Th Century

The nineteenth century outpouring of the Holy Spirit in Wales, Scotland and Armenia all around 1850 has not received nearly as much publicity as the early 1900 revival in the U.S.A. The Brethren Movement, starting around 1830, provided the ground for the Holy Spirit revival around 1850. The Brethren Movement emphasized the sufficiency of the Bible to provide everything needed for rules governing church affairs.

They also developed the concept that the Bible was the final authority. They asserted that all Christians are in the "Body of Christ" in an effort to combat the damaging effects of sectarian denominationalism. This led to a revival of home meetings because they added the concept of the "priesthood of all believers."

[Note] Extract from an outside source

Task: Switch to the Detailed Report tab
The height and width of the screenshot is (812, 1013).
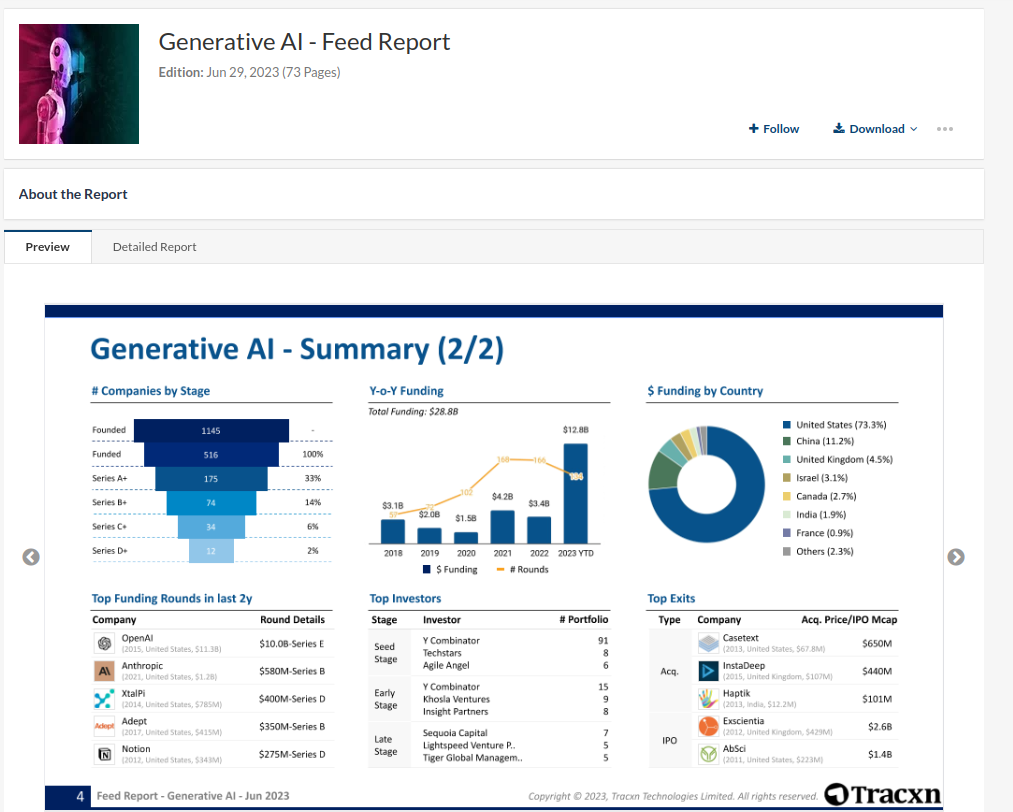Action: click(154, 247)
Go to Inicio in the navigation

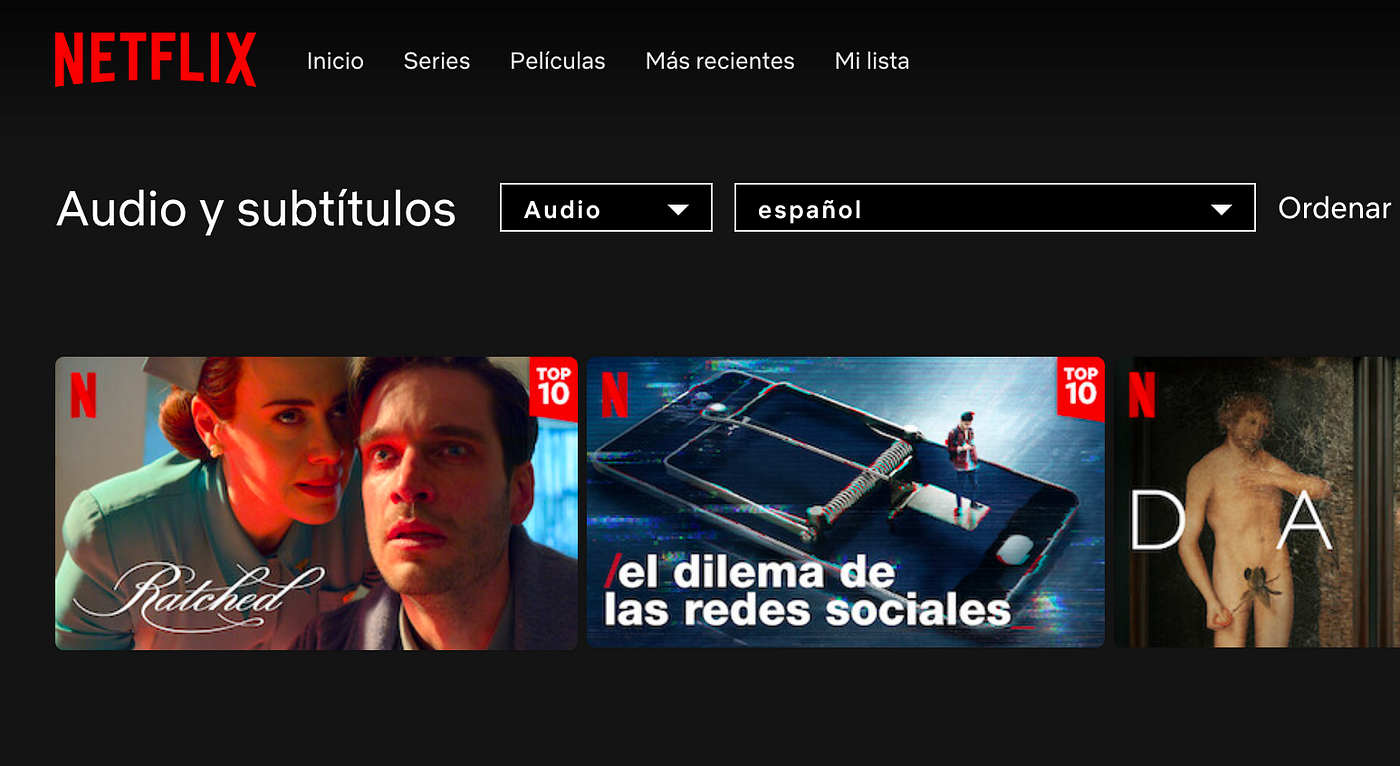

The Methodists produced the Brethren and the Salvation Army was born from the Brethren. The Salvation Army emphasized the "social" aspects of the gospel-- the physical needs of the body were ministered to -- especially the under-privileged. Mormonism started spontaneously. The Keswick Movement seems to have had its roots in the other nineteenth century revival denominations and emphasized the importance of communication of ideas by writing and printing. This brought forth multitudes of books and tracts.

Each revival denomination believed and taught that they alone had all of God's revelation. They reacted bitterly against each new revival. Rather than embracing each newly revealed truth they assigned their teachers and professors to write books and articles on why the new "wild fire" was to be quenched. This produced violent conflict among denominations.

Sectarian denominationalism became more strongly entrenched. Each group began to teach theirs was the only one that heard from God -- that all others were ignorantly using the scriptures to their own destruction and that God's rewards -- especially the "rapture" -- were for their group only.